**WORK REQUEST:** Using the listing below, copy exactly the lines from the one containing "At what coordinates" to the one containing "Where should I click to: Open", both lines included, and no others.

GIVEN RECORDS START

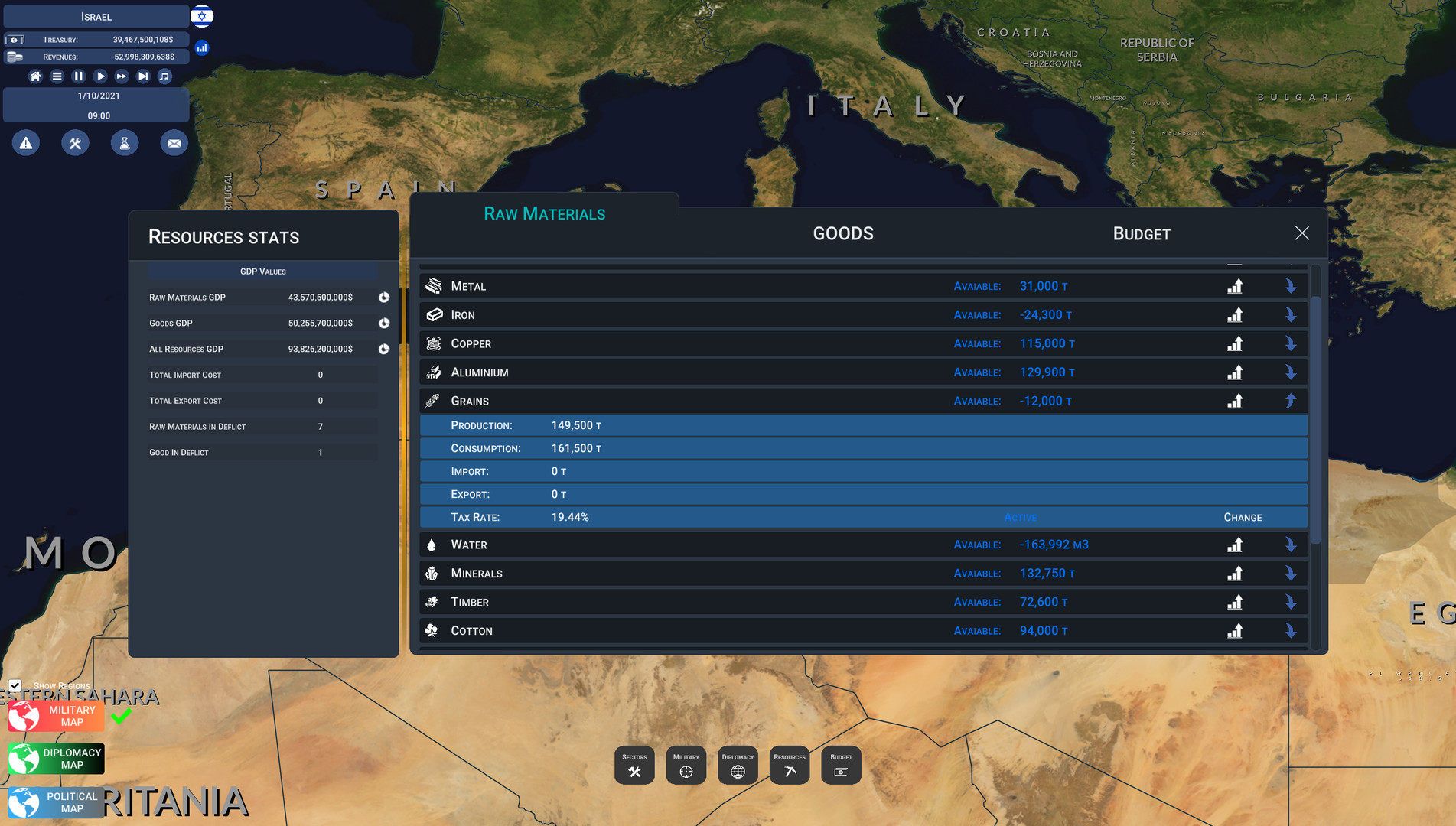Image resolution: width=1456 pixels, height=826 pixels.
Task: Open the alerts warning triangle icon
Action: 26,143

GIVEN RECORDS END
GIVEN RECORDS START

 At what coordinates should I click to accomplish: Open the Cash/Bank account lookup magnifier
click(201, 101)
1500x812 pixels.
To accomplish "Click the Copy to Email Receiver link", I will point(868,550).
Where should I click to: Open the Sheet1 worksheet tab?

GIVEN RECORDS END
GIVEN RECORDS START

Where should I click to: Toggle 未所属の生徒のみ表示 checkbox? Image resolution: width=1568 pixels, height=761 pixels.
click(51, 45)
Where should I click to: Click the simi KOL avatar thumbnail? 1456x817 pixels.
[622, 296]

GIVEN RECORDS END

**RESULT OF THIS TASK:**
 At what coordinates should I click to accomplish: Open the Cash/Bank account lookup magnifier
click(201, 101)
1500x812 pixels.
To accomplish "Click the Copy to Email Receiver link", I will point(868,550).
Where should I click to: Open the Sheet1 worksheet tab?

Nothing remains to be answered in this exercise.